For configuration, consider using online JSON configuration tools such as markdownlivepreview, jsoneditoronline, or any other tool of your preference.

Configuration Guidelines
  • Ensure that the DataFrameDictionary specifies the source for all required datasets in CSV format.
  • In the DataFunctionConfig section, invoke functions from the library.
  • Use the enabled parameter, which can be set to True or False, to guide the framework on enabling or disabling specific functionalities.
  • Specify the function_path to indicate the function name and its path for a particular activity.
  • In the parameters field, provide the necessary parameters for the function, ensuring that the passed parameters align with the function's expected parameters.
  • The calculate parameter is crucial; set it to "Yes" to generate a data quality assessment report.
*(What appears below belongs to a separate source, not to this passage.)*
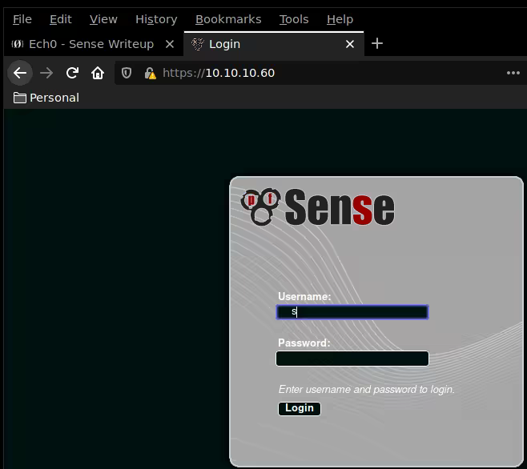This screenshot has height=469, width=527.
Task: Open the page actions three-dot menu
Action: pos(513,73)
While optional in cloud environments, it is recommended to set it to "Yes" for summarizing the data quality assessment report.
  • The first parameter in DataFunctionConfig, user_info, comments, etc., is developer comments.

Consider these points during the configuration of the JSON file.

Expand to view JSON sample (header)
{
"DataFrameDictionary": 
{
    "data1": {"enabled": true,"data_path": "https://raw.githubusercontent.com/RajithPrabakaran/DataQualityFrameworkGovernance/main/Files/data1.csv"},
    "ecomm_data": {"enabled": true,"data_path": "https://raw.githubusercontent.com/RajithPrabakaran/DataQualityFrameworkGovernance/main/Files/ecommerce_dataset.csv"}
},

"DataFunctionConfig":
[
    {
        "user_info":"Identifying completeness in a column - this line is user remark [OPTIONAL]",
        "enabled": true,
        "function_path": "DataQualityFrameworkGovernance.Completeness.missing_values_in_column",
        "parameters": [{
            "enabled": true,
            "df":"ecomm_data",
            "columnname":"address2",
            "calculate":"Yes"
            }]
    },
    {
        "Comments":"Important: Array list to be called without double quotes outside array list",
        "enabled": true,
        "function_path": "DataQualityFrameworkGovernance.Validity.isMetadataMember",
        "parameters": [{
            "enabled": true,
            "df":"ecomm_data",
            "column_name_to_look":"replaced",
            "array_list":["Yes", "N"],
            "calculate":"Yes"
            }]
    }
]
}

View Github JSON sample

3. Run Data Quality Framework (DataWorkflow & DataPipeline)

DataWorkflow.DataPipeline
    processing_framework

    User configures DataframeDictionary and DataFunctionConfig in JSON file, based on the JSON file, data pipeline tasks will be performed in processing framework.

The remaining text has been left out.